The Raid: Redenzione
di Gareth Evans
Terza regia di Gareth Evans dopo i pluri-premiati Footsteps e Merantau, The Raid: Redenzione è un frullato incandescente di detonazioni, conflitti a fuoco e corpo a corpo a mani nude senza esclusione di colpi. Presentato al Torino Film Festival 2011.
Unica via d’uscita
Giacarta, Indonesia. Un palazzo inespugnabile per la polizia è un vero e proprio covo dove si nascondono ladri, assassini o stupratori. Una squadra di Swat deve irrompere nell’edificio per arrestarne il proprietario, Tama, noto e potente signore della droga. Muovendosi alle prime luci dell’alba, riescono a entrare nel palazzo, ma, quando la loro copertura salta, si ritrovano intrappolati e assediati, con tutte le uscite bloccate e l’intero edificio contro di loro. La loro missione diventa così una lotta per la sopravvivenza, stanza dopo stanza, piano dopo piano… [sinossi – Torino Film Festival]

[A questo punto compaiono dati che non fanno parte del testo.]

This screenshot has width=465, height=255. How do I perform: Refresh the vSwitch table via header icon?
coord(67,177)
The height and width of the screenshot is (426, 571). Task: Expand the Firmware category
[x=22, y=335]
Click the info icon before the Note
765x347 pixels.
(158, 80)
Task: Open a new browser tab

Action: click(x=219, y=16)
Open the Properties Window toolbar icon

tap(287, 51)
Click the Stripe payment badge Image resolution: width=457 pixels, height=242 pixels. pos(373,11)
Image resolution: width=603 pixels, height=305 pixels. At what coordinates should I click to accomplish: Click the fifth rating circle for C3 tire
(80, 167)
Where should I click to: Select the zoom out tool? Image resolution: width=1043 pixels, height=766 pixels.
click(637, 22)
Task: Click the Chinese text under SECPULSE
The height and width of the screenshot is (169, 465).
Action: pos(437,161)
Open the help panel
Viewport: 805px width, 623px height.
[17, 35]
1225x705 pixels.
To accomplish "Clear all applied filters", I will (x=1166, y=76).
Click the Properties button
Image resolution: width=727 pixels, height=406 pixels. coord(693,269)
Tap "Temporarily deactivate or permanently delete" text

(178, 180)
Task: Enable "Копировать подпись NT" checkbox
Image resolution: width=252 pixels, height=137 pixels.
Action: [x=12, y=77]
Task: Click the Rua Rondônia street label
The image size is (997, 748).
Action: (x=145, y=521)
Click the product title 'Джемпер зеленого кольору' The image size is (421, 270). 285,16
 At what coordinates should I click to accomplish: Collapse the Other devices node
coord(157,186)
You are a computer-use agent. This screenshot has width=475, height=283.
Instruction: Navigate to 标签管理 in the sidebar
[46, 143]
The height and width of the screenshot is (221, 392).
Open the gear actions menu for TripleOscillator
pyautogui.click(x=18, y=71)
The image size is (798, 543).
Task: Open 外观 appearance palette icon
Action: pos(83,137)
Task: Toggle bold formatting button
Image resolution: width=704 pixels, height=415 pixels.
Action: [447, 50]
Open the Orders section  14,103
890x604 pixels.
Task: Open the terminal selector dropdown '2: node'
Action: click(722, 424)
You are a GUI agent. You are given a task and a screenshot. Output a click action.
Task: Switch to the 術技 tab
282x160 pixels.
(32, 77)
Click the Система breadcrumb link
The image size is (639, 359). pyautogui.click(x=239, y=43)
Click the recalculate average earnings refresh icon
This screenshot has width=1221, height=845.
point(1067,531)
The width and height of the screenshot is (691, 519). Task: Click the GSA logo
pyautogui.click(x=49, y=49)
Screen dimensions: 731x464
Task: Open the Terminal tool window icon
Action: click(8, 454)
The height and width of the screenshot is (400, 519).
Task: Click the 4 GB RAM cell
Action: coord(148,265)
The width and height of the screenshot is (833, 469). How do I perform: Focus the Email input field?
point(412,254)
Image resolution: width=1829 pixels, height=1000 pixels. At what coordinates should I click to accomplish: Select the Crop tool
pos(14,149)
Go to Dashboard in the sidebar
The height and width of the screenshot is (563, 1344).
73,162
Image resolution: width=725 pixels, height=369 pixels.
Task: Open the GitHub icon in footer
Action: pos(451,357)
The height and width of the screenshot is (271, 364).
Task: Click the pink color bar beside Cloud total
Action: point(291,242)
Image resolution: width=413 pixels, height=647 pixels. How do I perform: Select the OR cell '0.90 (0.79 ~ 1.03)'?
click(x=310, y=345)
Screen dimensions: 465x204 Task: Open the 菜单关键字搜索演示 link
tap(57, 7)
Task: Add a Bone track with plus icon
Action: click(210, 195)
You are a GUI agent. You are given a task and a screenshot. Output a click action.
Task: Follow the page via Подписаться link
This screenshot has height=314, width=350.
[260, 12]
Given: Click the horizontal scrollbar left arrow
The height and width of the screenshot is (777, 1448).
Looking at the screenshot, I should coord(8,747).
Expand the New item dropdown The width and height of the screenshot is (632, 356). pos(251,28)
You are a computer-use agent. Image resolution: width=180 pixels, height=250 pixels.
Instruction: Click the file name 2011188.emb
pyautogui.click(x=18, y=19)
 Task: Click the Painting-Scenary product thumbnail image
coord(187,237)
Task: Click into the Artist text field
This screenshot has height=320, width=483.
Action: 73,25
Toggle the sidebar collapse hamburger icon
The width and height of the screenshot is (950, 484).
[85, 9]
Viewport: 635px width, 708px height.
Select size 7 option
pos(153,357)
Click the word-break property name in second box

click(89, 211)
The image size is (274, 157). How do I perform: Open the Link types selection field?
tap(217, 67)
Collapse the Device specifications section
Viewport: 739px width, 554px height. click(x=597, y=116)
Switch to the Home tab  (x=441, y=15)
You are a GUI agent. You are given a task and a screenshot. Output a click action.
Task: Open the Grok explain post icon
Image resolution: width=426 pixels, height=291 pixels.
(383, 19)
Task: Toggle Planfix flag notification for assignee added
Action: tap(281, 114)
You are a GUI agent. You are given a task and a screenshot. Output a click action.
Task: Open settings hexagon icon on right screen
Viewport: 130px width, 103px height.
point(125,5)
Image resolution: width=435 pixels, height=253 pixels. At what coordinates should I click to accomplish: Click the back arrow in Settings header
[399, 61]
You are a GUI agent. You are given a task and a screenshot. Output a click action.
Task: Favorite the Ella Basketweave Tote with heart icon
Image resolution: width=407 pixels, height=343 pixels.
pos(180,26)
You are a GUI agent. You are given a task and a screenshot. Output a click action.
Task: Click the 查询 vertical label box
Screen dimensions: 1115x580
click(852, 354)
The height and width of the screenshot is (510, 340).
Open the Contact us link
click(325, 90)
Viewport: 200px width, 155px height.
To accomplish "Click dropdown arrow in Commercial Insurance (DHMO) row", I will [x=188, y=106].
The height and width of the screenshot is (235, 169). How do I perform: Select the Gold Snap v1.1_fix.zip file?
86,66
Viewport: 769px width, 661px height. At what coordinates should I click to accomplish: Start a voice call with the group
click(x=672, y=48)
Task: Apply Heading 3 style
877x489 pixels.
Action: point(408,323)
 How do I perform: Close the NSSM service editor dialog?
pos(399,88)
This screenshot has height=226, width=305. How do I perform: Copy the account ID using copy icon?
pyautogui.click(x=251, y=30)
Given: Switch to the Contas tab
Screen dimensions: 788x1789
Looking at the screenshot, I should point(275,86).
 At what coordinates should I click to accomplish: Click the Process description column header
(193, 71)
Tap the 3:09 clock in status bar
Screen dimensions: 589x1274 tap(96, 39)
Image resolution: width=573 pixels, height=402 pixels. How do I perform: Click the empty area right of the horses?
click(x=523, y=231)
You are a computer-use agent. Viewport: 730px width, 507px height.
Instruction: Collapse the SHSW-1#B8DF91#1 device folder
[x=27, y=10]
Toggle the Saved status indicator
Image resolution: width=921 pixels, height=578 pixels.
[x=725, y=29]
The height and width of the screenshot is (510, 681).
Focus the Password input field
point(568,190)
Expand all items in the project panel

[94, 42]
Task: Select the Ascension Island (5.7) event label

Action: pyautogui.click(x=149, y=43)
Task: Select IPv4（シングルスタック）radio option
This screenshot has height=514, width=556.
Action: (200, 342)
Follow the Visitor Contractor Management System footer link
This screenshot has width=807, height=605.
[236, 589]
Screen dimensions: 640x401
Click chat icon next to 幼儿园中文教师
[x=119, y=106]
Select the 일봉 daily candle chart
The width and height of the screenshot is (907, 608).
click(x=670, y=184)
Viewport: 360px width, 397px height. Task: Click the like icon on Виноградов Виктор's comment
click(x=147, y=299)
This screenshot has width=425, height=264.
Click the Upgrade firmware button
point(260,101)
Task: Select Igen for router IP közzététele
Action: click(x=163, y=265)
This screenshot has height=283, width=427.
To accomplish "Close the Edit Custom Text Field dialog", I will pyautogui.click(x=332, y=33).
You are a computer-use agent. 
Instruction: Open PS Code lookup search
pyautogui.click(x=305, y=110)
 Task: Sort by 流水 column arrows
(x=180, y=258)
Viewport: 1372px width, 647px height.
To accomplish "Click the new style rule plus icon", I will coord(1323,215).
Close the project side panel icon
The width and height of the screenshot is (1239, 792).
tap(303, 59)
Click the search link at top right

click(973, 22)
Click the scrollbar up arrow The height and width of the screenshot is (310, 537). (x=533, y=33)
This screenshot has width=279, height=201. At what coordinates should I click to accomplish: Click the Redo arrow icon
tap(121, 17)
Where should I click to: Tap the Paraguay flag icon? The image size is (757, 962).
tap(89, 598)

Primo capitolo di una futura trilogia, sbarca nel concorso della ventinovesima edizione del Torino Film Festival The Raid: Redenzione, action movie made in Indonesia diretto da Gareth Huw Evans. Gioia per gli occhi e un po’ meno per le orecchie, il film del regista gallese, qui alla terza esperienza dietro la macchina da presa dopo i fortunati e pluri-premiati Footsteps e Merantau, è un frullato incandescente di detonazioni, conflitti a fuoco e corpo a corpo a mani nude senza esclusione di colpi. Uno spettacolo da non perdere per i cultori e gli appassionati del cinema di genere, offerto alla platea attraverso un mix gustoso di combat movie e martial arts action che la pellicola somministra a dosi massicce dal primo all’ultimo fotogramma utile. Evans spinge subito il pedale sull’acceleratore, mettendo in rapida sequenza – e senza soluzione di continuità – una serie di sequenze da antologia che non danno la possibilità allo spettatore di rifiatare: dalla sparatoria nell’appartamento con il soffitto bucato chiusa con l’esplosione del frigorifero ai combattimenti tra i corridoi, i laboratori dove si lavora la cocaina, gli appartamenti e la stanza delle torture. In tal senso, da manuale quella che vede i due fratelli impegnati nell’estenuante e infinito scontro contro una delle guardie del corpo del boss.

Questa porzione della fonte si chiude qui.